▶ [Selected passage]
———
But if it starts with good nature, SGN also benefits from good nurturing. DeWolfe is applying some important lessons from MySpace.

The first is to focus. Create a handful of fun, challenging games with proven appeal to a specific audience, then constantly refine and update them. That’s it.

The second is to solve problems with technology. He prefers to drive revenue with a smart, lean team of employees, currently around 130 at the Los Angeles headquarters and four production studios.

And third is to maintain the company culture at all costs. DeWolfe hires employees who are passionate about gaming and keeps them in the loop with regular all-hands meetings. He embraces risk-taking and engenders ownership through stock options for everyone. “It’s absolutely essential that every single employee know why they are walking in the door every day, how specifically they will contribute to our company,” he says.

Fun and games

DeWolfe, who says he plays games around two hours a day for business and pleasure, has learned to work smarter at SGN. There certainly are fewer distractions, despite continued requests for his expertise by the business media.

If he’s no longer revolutionizing the social dynamic of humankind, he’s building on this new dynamic. The stakes—and the scrutiny—may not be quite so high at SGN. But it’s still a business with massive potential. And SGN, like MySpace, gives DeWolfe a great deal of satisfaction.

“The money is nice,” he admits. “But the most rewarding part of being an entrepreneur is knowing that you and your team have created a product that is influencing culture and giving joy to millions—if not hundreds of millions—of people around the world.”
———
▶ [Information supplied]
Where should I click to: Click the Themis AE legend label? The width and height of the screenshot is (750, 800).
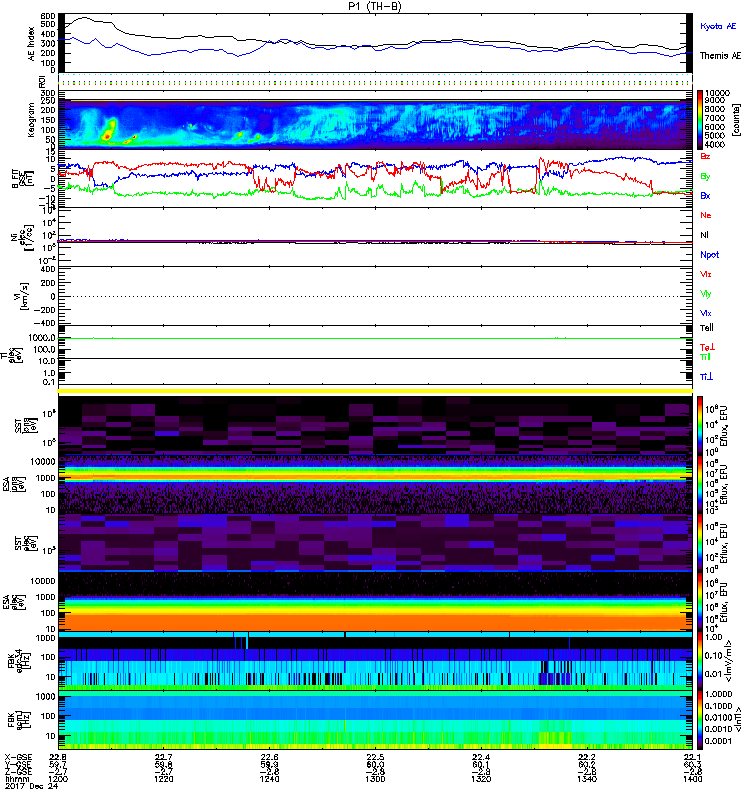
———
▶ [Problem statement] In the passage about DeWolfe and SGN, roughly how many employees does SGN have?

▶ [Exercise answer] Around 130, at its Los Angeles headquarters and four production studios.